■ **ASSIGNED TASK**: Beginning with the line containing "Viewport: 889px width, 658px" and ending at the last line of the records, transcribe each line exactly. Do not include pictures.

■ **Records contained in a dataset**:
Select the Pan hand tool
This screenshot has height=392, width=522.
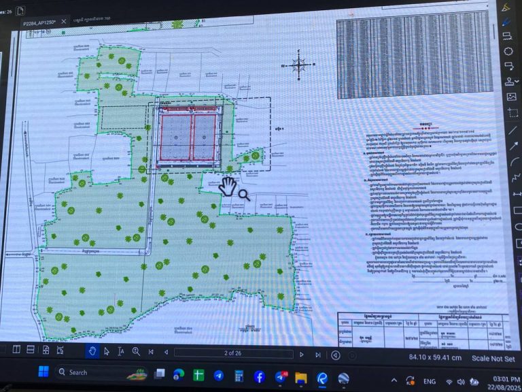point(92,351)
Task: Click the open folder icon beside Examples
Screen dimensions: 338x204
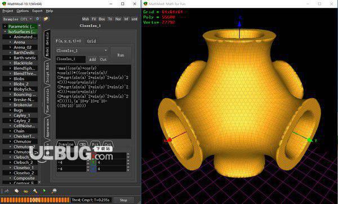Action: pyautogui.click(x=46, y=19)
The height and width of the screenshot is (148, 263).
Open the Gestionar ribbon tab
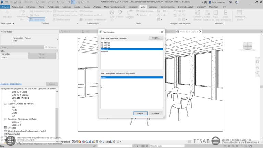(153, 7)
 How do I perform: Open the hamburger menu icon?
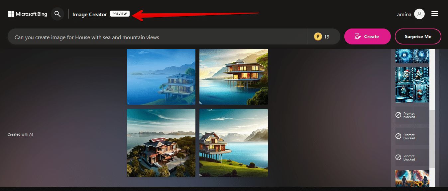[434, 14]
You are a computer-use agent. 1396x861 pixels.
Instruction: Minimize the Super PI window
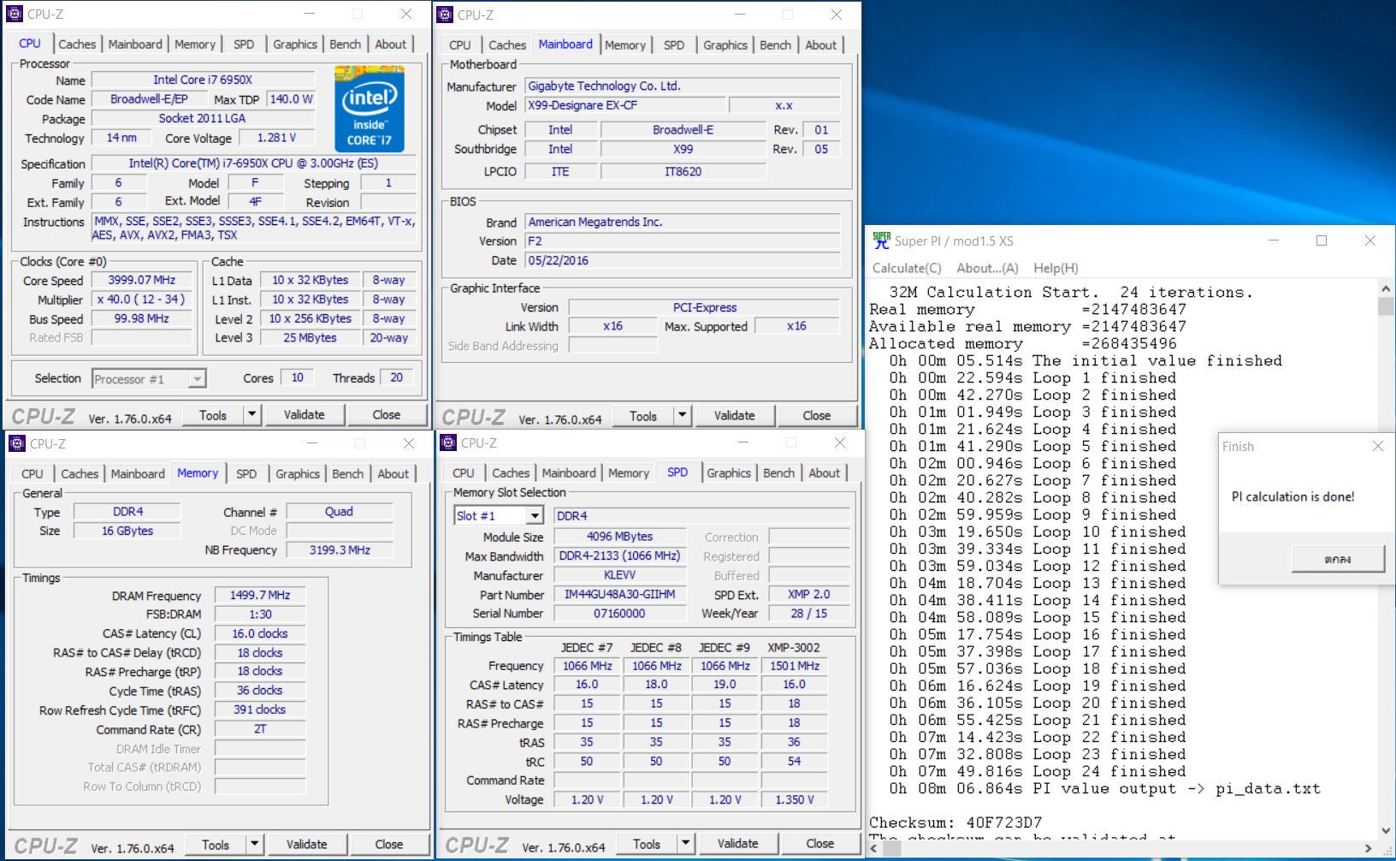[x=1273, y=240]
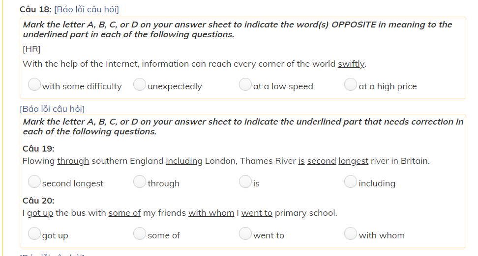This screenshot has height=256, width=478.
Task: Click the 'Câu 19:' question label
Action: tap(38, 149)
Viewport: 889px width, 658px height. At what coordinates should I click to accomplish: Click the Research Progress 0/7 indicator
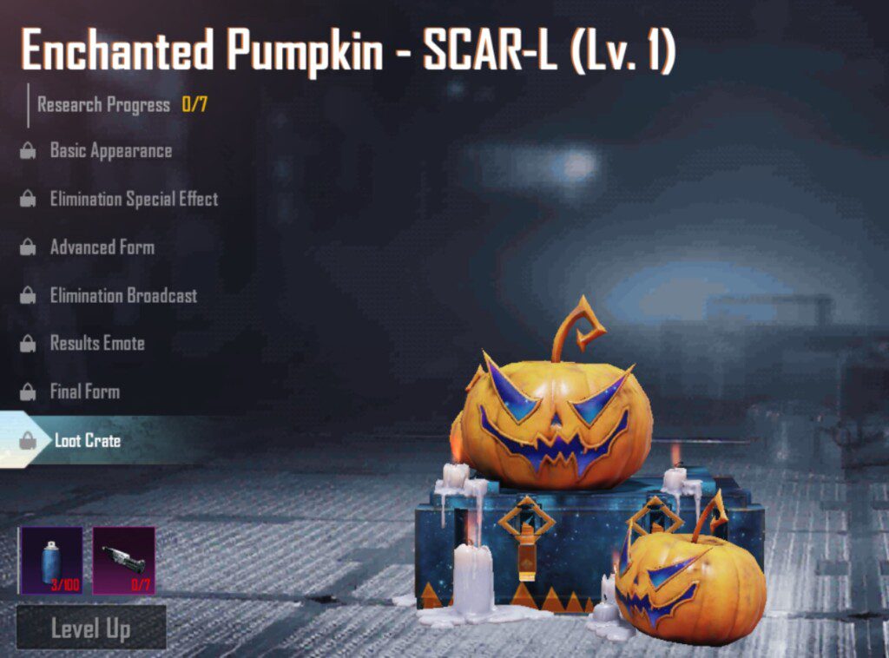point(122,105)
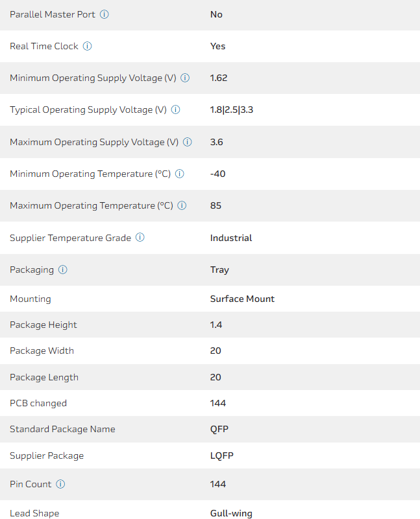This screenshot has width=420, height=519.
Task: Select the Tray packaging value
Action: 219,270
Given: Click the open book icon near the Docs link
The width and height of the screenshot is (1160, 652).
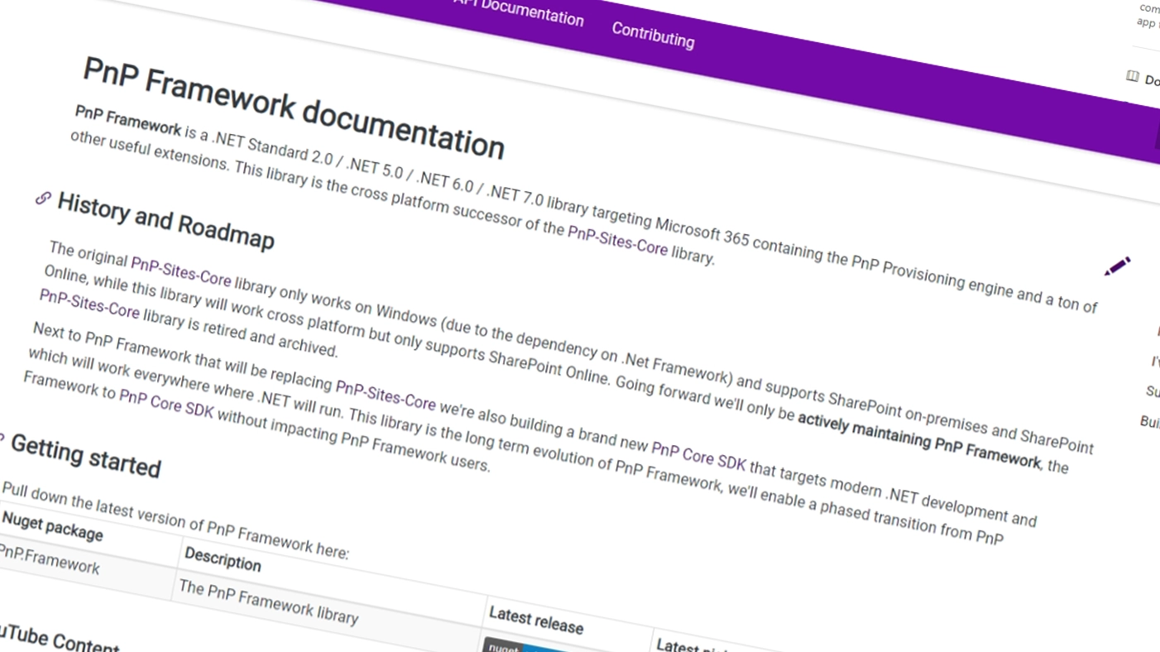Looking at the screenshot, I should [x=1131, y=76].
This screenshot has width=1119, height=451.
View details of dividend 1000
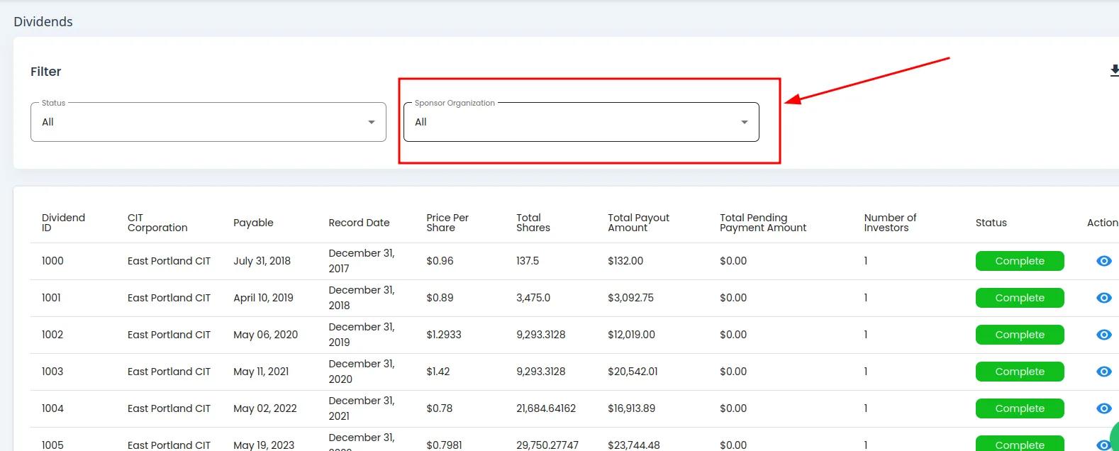tap(1103, 261)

■ **ANSWER BOX**:
Viewport: 889px width, 658px height. At what coordinates should I click to accomplish: Click the Research Progress 0/7 indicator
point(122,105)
This screenshot has width=420, height=519.
Task: Select the Tray packaging value
Action: 219,270
Given: Click the open book icon near the Docs link
The width and height of the screenshot is (1160, 652).
Looking at the screenshot, I should [x=1131, y=76].
This screenshot has width=1119, height=451.
View details of dividend 1000
tap(1103, 261)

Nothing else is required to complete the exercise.